Wednesday, March 13, 2013

Another Voice, Part 4




Kevin, his wife Shellie, and their five kids will be joining our Bundi team within this next year for him to provide pastoral discipleship and shepherding for our team, as well as for local pastors within Nyahuka and surrounding villages. We first got to meet Kevin and Shellie at Assessment & Orientation with World Harvest, and recently enjoyed a visit with them as they passed through Birmingham on their way back home to Arkansas. I hope you enjoy the perspective Kevin has about what his role will look like on our team.
 
1. What will be your primary role on the Bundi Team?


My primary role on the Bundi Team is to bring a pastoral arm to the existing team that is already established as a medical/mercy- and community-building ministry.  This pastoral arm I hope to bring is not a brand new work, although it has been dormant for the last several years.  There have been other excellent WHM pastors and church planters in Bundibugyo in the recent past with a successful church planted and transitioned to local leadership--which is a huge deal!  This local church is healthy and eager to expand their ministry influence for evangelism and church planting beyond just the immediate village, but they recognize their need for a "next tier" in theological education and ministry leadership development at this important threshold of expanding into regional ministry.  Therefore, the local church leaders have invited me, together with the WHM leadership,

(1) to establish a seminary for existing and future church planters and pastors in and around Bundibugyo, 

(2) to build relationships with these church leaders for collaborative and strategic ministry in and beyond the village, and 

(3) to offer pastoral ministry to the existing team of American missionaries on the field.



 
2. What do you picture the flow of a typical day looking like for you?

A typical day will be surprisingly common--building relationships, making disciples, gauging spiritual maturity and engaging spiritual need, preaching/teaching/praying the Scriptures, and cultivating an environment that is conducive for ministry leadership.  In a way, I have been doing that wherever I have served--in the States, overseas, in cities, in rural settings, in the pulpit, in the classroom.  Granted the pace will likely be slower and the environment vastly different, but the core of ministry is amazingly universal-- 
to know Christ deeply, to love God and others authentically, to serve the world compassionately.
   I anticipate learning what God is already doing in and among and through the local people, seeking to understand the local culture and pursuing together with those around me how Jesus really is the answer to questions that we have not even figured out how to ask yet.

 
3. What do you anticipate will be your greatest challenge in ministering in Bundi?

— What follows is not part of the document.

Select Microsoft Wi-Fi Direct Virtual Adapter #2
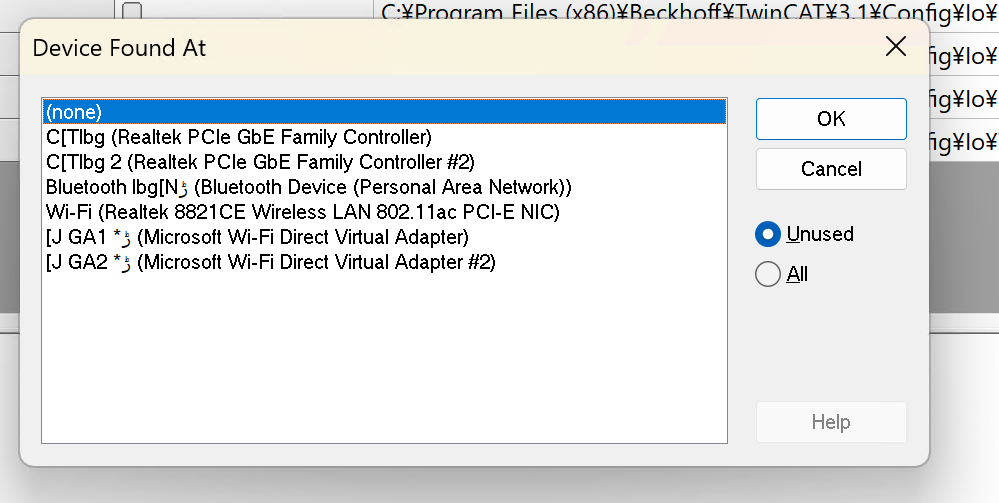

My greatest challenge in Bundi will be ME; my pride, self-sufficiency and propensity to disbelieve the very gospel that has set me free.  But beyond that, the physical side of life will be a challenge.  The lack of technology will be a strain.  The constant need for fund raising will be a concern.  But I anticipate both great joy and great pain will find us through our relationships--within the family, within the Team and among the people I am seeking to catalyze and edify and propel into ministry.

4. What do you hope to be your greatest reward in ministering on this team and in this people group?


My list gets very short on this one, thinking about hope for reward--
happy, healthy, holy.  
Honestly, if my wife and I can continue to live and minister together with genuine unity, if our children can own their faith and find that the Lord is at work in His wonderful grace all over the world, if the team with whom we share life finds that supernatural fellowship, friendship and solidarity that the Scriptures extol, and if the Babwisi people magnify the great name of Jesus in spirit and in truth--then I will be a staggeringly blessed and greatly rewarded man.  I don't want to save the world.  That's already been done.  I just want to trust and obey as the Lord gives me strength.



5. What do you hope to see transpire in Bundi in the next 5 years?


 In the next five years I hope to see Bundi, even if only in seed form, as I imagine the biblical Antioch must have been--a Bible-hungering, disciple-making, leader-developing, church-planting, missionary-sending community that replicates other mature Bible-hungering, disciple-making, leader-developing, church-planting, missionary-sending churches all over the Semliki River Valley ... poised to spill over into eastern Congo and northern Rwanda.  But wait ... you said five years!  Okay, at the end of the next five years I hope that we are still alive, still on speaking terms and still convinced that God is God, that God is good and that God is more than good enough in every way.


Thanks for your input, Kevin! We are so excited to have you guys with us in Bundibugyo, and can not wait to minister with you there!!